### Work item
What you output must match the entries exactly, apart from the pictures, which are left out.

++++ Material provided ++++

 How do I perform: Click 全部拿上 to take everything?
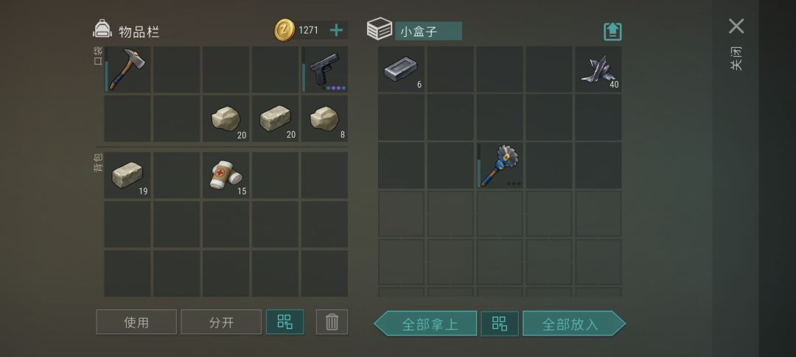[x=425, y=324]
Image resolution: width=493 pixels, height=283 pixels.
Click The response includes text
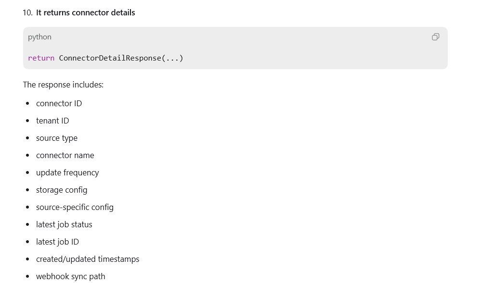[x=63, y=85]
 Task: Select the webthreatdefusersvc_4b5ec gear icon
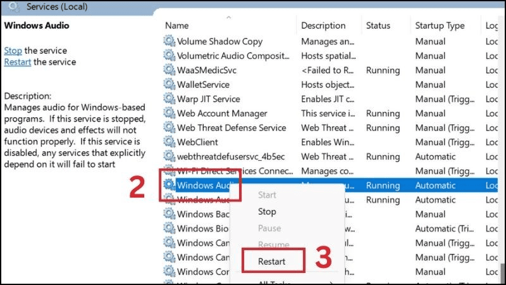tap(170, 156)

++++

### Response to the task
 How do I perform: Click 全部拿上 to take everything?
[x=425, y=324]
Image resolution: width=493 pixels, height=283 pixels.
Click The response includes text
[x=63, y=85]
 Task: Select the webthreatdefusersvc_4b5ec gear icon
tap(170, 156)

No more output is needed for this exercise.